Seitentext >>
___

Ein Gastbeitrag von Sönke Paulsen
Es ist Freitagabend und ich lebe in Berlin, nicht in Oberbayern. In Berlin gibt es viele Menschen, sehr viele. Manche waren heute nett, andere nicht. Ich kann nicht vorhersagen, wer heute nett zu mir sein wird. Mal ist es einer, der wie ein Türke oder Araber aussieht, und mal jemand, der wie ein Deutscher aussieht, sich dann als Russe herausstellt oder es ist tatsächlich ein Deutscher. Es ist schlicht und einfach nicht möglich, das vorherzusagen.
Ich kenne die Multikulti-Diskussion, solange es sie gibt und war schon damals in Kreuzberg Anfang der Achtziger davon befremdet. Wir lebten in Kreuzberg SO 36 in den gleichen Löchern wie die Italiener, Türken und Berliner. Ofenheizung, Klo auf halber Treppe und die warme Dusche als kleiner Luxus. Wir hatten kaum Kontakt zu den Gastarbeitern, wie sie damals hießen und wenn, war der Kontakt meist wenig erfreulich.
Ich erinnere mich noch gut, wie unser Hausmeister, ein Türke, mir einen angespitzten Schraubenzieher gegen den Bauch drückte, weil ich seiner Frau half, seinen Prügelattacken zu entkommen. Ich weiß noch, wie ich in einem türkischen Cafè Streichhölzer kaufen wollte und von den Männern an der Bar böse angezischt wurde, dass ich besser verschwinde.
Es war die Zeit, als junge Türken mit ihren Mantas die Hochbahn entlangrasten und man besser zweimal schaute, bevor man die Straße überquerte, um nicht als Kühlerfigur zu enden, die zu einem Manta, mit Türken drin, nicht gepasst hätte.
Wallraff als Türke Ali
Es war auch die Zeit, wo Günther Wallraff, als Türke Ali, durch vergaste Tanks gekrochen ist, die er zu reinigen hatte. Lange machte das seine Gesundheit nicht mit.
Auch war es die Zeit, in der wir bei der Bundeswehr auf unserer Stube immer einen Türken hatten, obwohl es gar keine Türken bei uns gab. Der Türke war immer der unterste in der Zimmer-Hackordnung und musste den anderen Bier und Cola holen, sonst gab es Ärger.
Ich wünsche mir die Zeit, in der es erst recht kein Multikulti gab, nicht zurück und den Türken und Italienern, wünsche ich sie auch nicht zurück.
Auch heute gibt es kein Multikulti im nennenswerten Umfang, auch nicht in Berlin, weder in Kreuzberg noch Neukölln, weder in Schöneberg noch Charlottenburg, wenn man darunter unser buntes und lustiges Zusammenleben mit Muslimen verstehen möchte.

___

Vorliegende Einträge >>
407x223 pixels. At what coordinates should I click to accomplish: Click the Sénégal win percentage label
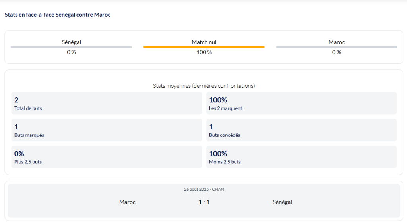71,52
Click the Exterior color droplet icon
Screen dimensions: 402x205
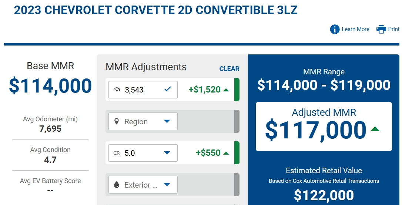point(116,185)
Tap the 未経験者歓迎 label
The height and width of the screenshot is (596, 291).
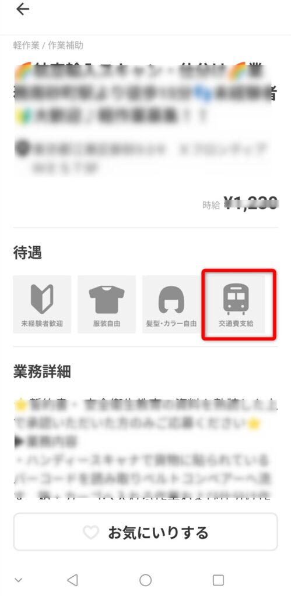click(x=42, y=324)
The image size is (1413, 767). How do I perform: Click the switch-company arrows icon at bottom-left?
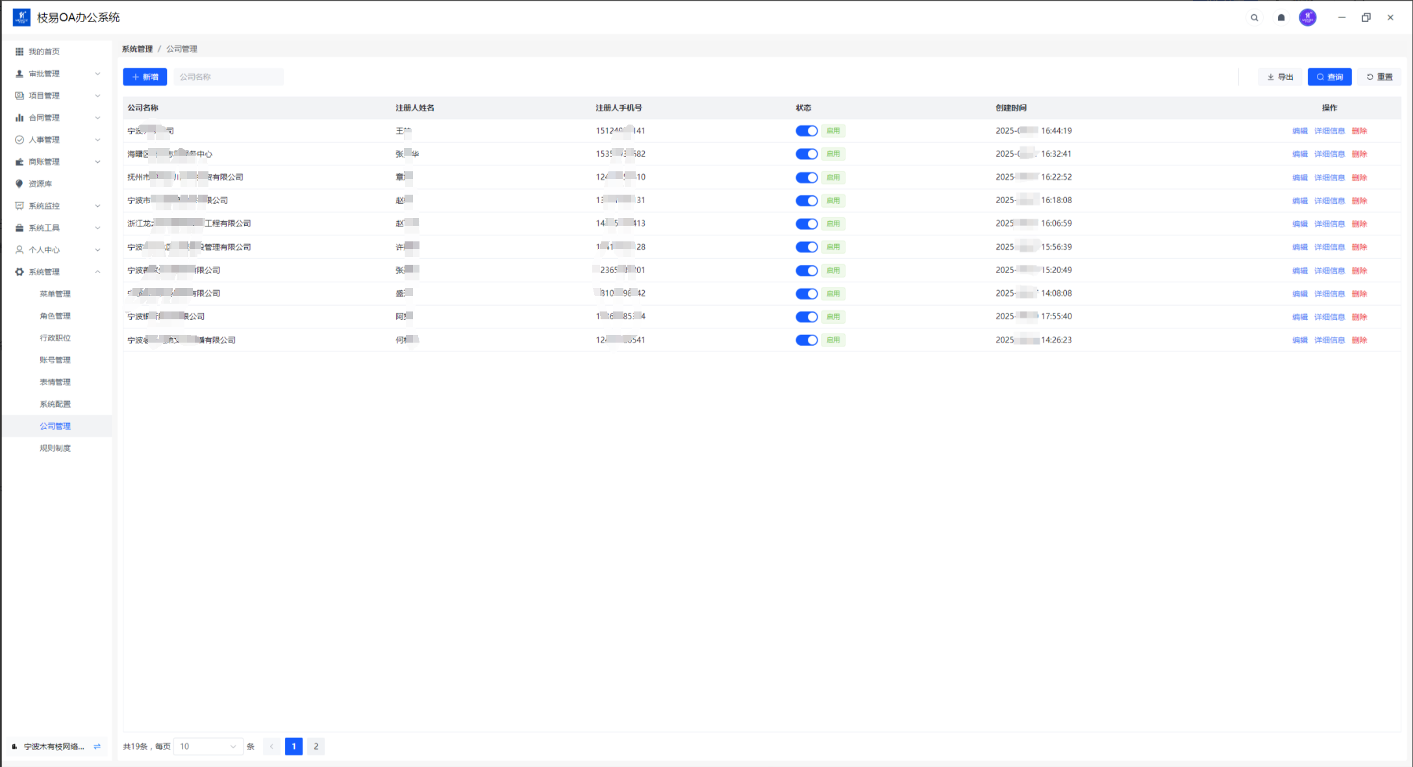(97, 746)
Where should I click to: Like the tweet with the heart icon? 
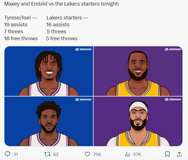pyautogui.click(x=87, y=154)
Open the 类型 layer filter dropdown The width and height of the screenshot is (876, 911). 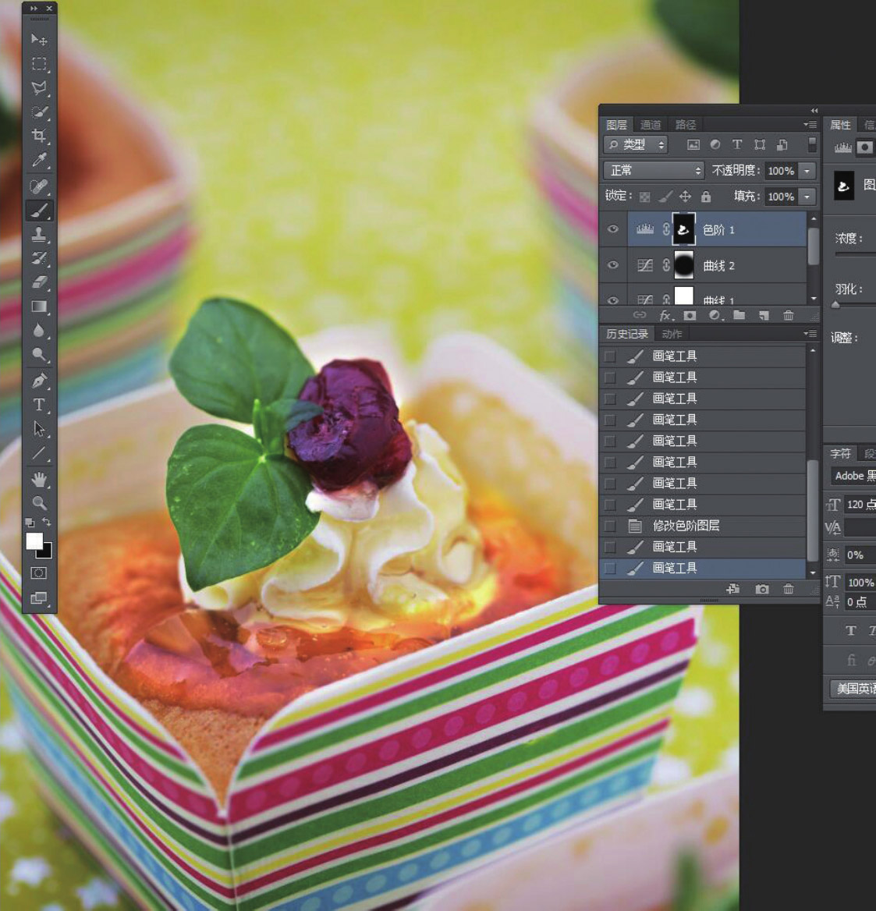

___

Schriftliche Aufgaben >>
1. Übertrage aus dem Gastbeitrag über Multikulti in Berlin den Satz „Ich kann nicht vorhersagen, wer heute nett zu mir sein wird.“ ins Englische.
2. Schreibe den Gastbeitrag über Multikulti in Berlin im Anschluss an seinen letzten Satz weiter.

Geordnete Antworten >>
1. I cannot predict who will be nice to me today.

2.
Aber es gibt etwas, was mir auffällt.
Von Krise zu Krise wächst man zusammen. Meine anfängliche Bemerkung, dass ich nicht voraussagen kann, wer heute nett oder böse zu mir sein wird, ist alles andere als banal. Früher vor vierzig Jahren konnte ich das. Es waren meistens Ausländer, wie sie damals auch hießen, mit denen ich Ärger hatte. Inzwischen haben wir ein halbes Dutzend Krisen miteinander erlebt.
In den Achtzigern die Deindustrialisierung und die Arbeitslosigkeit von der auch die Gastarbeiter betroffen waren, die sich dann oft selbständig machten, um überhaupt ein Auskommen zu haben.
Die Wendezeit, in der die zugewanderten Muslime auf einmal daneben standen und sich fragten: „ Was geht ab, Alter?“ Es war ja nicht deren Wiedervereinigung. In der Zeit haben sie die Kanaken-Sprache (Kanak Sprak) entwickelt. Vielleicht als Identitätsversicherung. Vielleicht aber waren es auch Deutsche, die es gemacht haben. Es gab jedenfalls ein Wörterbuch.
Teuro-Umstellung
Die Euroumstellung mit dieser heftigen Teuerung, die alle merkten. Viele türkische Kioskbesitzer stellten ihre Preise eins-zu-eins um und wunderten sich, dass keiner mehr die teuren Döner kaufen wollte. Sie mussten eben auch dazu lernen.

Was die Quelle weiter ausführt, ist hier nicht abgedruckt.